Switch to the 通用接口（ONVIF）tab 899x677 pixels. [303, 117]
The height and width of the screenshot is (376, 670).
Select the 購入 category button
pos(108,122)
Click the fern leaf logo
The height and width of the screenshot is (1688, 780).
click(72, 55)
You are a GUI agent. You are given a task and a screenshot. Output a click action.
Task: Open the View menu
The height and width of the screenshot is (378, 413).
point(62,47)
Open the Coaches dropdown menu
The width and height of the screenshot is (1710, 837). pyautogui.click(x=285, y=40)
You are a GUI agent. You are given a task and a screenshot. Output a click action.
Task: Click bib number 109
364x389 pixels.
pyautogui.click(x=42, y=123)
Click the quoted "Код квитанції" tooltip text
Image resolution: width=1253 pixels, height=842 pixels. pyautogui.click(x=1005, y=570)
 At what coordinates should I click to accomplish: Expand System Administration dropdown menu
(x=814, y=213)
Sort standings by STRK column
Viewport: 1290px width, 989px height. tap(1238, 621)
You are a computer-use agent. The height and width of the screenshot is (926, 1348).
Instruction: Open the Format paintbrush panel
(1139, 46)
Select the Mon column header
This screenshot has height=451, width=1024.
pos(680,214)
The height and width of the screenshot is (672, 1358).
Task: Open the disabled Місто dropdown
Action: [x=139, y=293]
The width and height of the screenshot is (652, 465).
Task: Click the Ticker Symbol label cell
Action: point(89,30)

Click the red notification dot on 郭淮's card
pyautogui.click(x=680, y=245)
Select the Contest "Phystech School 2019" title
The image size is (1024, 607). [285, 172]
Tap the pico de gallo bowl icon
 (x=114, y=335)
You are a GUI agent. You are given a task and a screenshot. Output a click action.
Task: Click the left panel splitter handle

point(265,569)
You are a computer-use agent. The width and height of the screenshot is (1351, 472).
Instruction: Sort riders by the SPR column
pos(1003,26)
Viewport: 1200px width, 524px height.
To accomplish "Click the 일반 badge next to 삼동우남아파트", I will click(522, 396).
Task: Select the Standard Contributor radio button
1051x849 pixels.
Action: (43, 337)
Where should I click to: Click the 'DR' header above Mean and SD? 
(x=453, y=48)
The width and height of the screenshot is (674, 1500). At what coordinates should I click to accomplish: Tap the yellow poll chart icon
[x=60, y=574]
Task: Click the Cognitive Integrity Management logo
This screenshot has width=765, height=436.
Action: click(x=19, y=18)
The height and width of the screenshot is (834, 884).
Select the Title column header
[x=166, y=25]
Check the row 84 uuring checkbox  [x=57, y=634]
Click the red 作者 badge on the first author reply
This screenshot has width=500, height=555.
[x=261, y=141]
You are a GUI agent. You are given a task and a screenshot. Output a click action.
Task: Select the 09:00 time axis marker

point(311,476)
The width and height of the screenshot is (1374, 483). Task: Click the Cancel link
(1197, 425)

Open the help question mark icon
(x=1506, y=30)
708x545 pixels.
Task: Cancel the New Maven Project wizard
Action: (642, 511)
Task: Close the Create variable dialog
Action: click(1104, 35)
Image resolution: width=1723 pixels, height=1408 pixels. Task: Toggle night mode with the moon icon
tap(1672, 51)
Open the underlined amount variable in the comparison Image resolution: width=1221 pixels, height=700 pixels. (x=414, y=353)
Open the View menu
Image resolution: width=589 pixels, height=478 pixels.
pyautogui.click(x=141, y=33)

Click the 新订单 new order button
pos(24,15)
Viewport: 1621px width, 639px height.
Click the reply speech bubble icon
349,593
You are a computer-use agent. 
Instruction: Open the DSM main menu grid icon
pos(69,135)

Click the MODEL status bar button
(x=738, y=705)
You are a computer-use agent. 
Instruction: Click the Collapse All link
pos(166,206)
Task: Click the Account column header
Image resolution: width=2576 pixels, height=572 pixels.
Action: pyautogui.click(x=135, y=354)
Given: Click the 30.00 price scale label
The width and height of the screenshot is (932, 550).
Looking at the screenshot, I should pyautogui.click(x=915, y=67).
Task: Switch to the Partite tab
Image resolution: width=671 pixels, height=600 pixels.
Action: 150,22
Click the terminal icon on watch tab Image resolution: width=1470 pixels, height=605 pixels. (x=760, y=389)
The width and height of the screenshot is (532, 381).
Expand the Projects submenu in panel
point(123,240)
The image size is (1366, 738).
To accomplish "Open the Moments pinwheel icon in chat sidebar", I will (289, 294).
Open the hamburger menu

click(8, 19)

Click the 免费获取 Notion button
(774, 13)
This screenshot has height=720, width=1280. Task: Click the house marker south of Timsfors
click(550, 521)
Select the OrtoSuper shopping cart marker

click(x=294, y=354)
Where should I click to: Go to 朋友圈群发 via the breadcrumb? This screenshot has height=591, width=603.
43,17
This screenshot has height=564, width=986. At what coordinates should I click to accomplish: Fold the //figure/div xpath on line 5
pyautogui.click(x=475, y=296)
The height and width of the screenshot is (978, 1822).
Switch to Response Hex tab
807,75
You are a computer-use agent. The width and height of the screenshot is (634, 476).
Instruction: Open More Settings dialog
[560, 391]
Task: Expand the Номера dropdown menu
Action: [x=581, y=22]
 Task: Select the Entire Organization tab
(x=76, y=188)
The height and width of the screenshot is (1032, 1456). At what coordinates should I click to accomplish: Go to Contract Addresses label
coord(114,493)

**What you are asked to do:** Return every record above exactly as it appears.

**Answer box:**
Switch to the 通用接口（ONVIF）tab 899x677 pixels. [303, 117]
The height and width of the screenshot is (376, 670).
Select the 購入 category button
pos(108,122)
Click the fern leaf logo
The height and width of the screenshot is (1688, 780).
click(72, 55)
You are a GUI agent. You are given a task and a screenshot. Output a click action.
Task: Open the View menu
The height and width of the screenshot is (378, 413).
point(62,47)
Open the Coaches dropdown menu
The width and height of the screenshot is (1710, 837). pyautogui.click(x=285, y=40)
You are a GUI agent. You are given a task and a screenshot. Output a click action.
Task: Click bib number 109
364x389 pixels.
pyautogui.click(x=42, y=123)
Click the quoted "Код квитанції" tooltip text
Image resolution: width=1253 pixels, height=842 pixels. pyautogui.click(x=1005, y=570)
 At what coordinates should I click to accomplish: Expand System Administration dropdown menu
(x=814, y=213)
Sort standings by STRK column
Viewport: 1290px width, 989px height. tap(1238, 621)
You are a computer-use agent. The height and width of the screenshot is (926, 1348).
Instruction: Open the Format paintbrush panel
(1139, 46)
Select the Mon column header
This screenshot has height=451, width=1024.
pos(680,214)
The height and width of the screenshot is (672, 1358).
Task: Open the disabled Місто dropdown
Action: [x=139, y=293]
The width and height of the screenshot is (652, 465).
Task: Click the Ticker Symbol label cell
Action: point(89,30)

Click the red notification dot on 郭淮's card
pyautogui.click(x=680, y=245)
Select the Contest "Phystech School 2019" title
The image size is (1024, 607). [285, 172]
Tap the pico de gallo bowl icon
 (x=114, y=335)
You are a GUI agent. You are given a task and a screenshot. Output a click action.
Task: Click the left panel splitter handle

point(265,569)
You are a computer-use agent. The width and height of the screenshot is (1351, 472).
Instruction: Sort riders by the SPR column
pos(1003,26)
Viewport: 1200px width, 524px height.
To accomplish "Click the 일반 badge next to 삼동우남아파트", I will click(522, 396).
Task: Select the Standard Contributor radio button
1051x849 pixels.
Action: (43, 337)
Where should I click to: Click the 'DR' header above Mean and SD? 
(x=453, y=48)
The width and height of the screenshot is (674, 1500). At what coordinates should I click to accomplish: Tap the yellow poll chart icon
[x=60, y=574]
Task: Click the Cognitive Integrity Management logo
This screenshot has width=765, height=436.
Action: click(x=19, y=18)
The height and width of the screenshot is (834, 884).
Select the Title column header
[x=166, y=25]
Check the row 84 uuring checkbox  [x=57, y=634]
Click the red 作者 badge on the first author reply
This screenshot has width=500, height=555.
[x=261, y=141]
You are a GUI agent. You are given a task and a screenshot. Output a click action.
Task: Select the 09:00 time axis marker

point(311,476)
The width and height of the screenshot is (1374, 483). Task: Click the Cancel link
(1197, 425)

Open the help question mark icon
(x=1506, y=30)
708x545 pixels.
Task: Cancel the New Maven Project wizard
Action: (642, 511)
Task: Close the Create variable dialog
Action: click(1104, 35)
Image resolution: width=1723 pixels, height=1408 pixels. Task: Toggle night mode with the moon icon
tap(1672, 51)
Open the underlined amount variable in the comparison Image resolution: width=1221 pixels, height=700 pixels. (x=414, y=353)
Open the View menu
Image resolution: width=589 pixels, height=478 pixels.
pyautogui.click(x=141, y=33)

Click the 新订单 new order button
pos(24,15)
Viewport: 1621px width, 639px height.
Click the reply speech bubble icon
349,593
You are a computer-use agent. 
Instruction: Open the DSM main menu grid icon
pos(69,135)

Click the MODEL status bar button
(x=738, y=705)
You are a computer-use agent. 
Instruction: Click the Collapse All link
pos(166,206)
Task: Click the Account column header
Image resolution: width=2576 pixels, height=572 pixels.
Action: pyautogui.click(x=135, y=354)
Given: Click the 30.00 price scale label
The width and height of the screenshot is (932, 550).
Looking at the screenshot, I should pyautogui.click(x=915, y=67).
Task: Switch to the Partite tab
Image resolution: width=671 pixels, height=600 pixels.
Action: 150,22
Click the terminal icon on watch tab Image resolution: width=1470 pixels, height=605 pixels. (x=760, y=389)
The width and height of the screenshot is (532, 381).
Expand the Projects submenu in panel
point(123,240)
The image size is (1366, 738).
To accomplish "Open the Moments pinwheel icon in chat sidebar", I will (289, 294).
Open the hamburger menu

click(8, 19)

Click the 免费获取 Notion button
(774, 13)
This screenshot has height=720, width=1280. Task: Click the house marker south of Timsfors
click(550, 521)
Select the OrtoSuper shopping cart marker

click(x=294, y=354)
Where should I click to: Go to 朋友圈群发 via the breadcrumb? This screenshot has height=591, width=603.
43,17
This screenshot has height=564, width=986. At what coordinates should I click to accomplish: Fold the //figure/div xpath on line 5
pyautogui.click(x=475, y=296)
The height and width of the screenshot is (978, 1822).
Switch to Response Hex tab
807,75
You are a computer-use agent. The width and height of the screenshot is (634, 476).
Instruction: Open More Settings dialog
[560, 391]
Task: Expand the Номера dropdown menu
Action: [x=581, y=22]
 Task: Select the Entire Organization tab
(x=76, y=188)
The height and width of the screenshot is (1032, 1456). At what coordinates should I click to accomplish: Go to Contract Addresses label
coord(114,493)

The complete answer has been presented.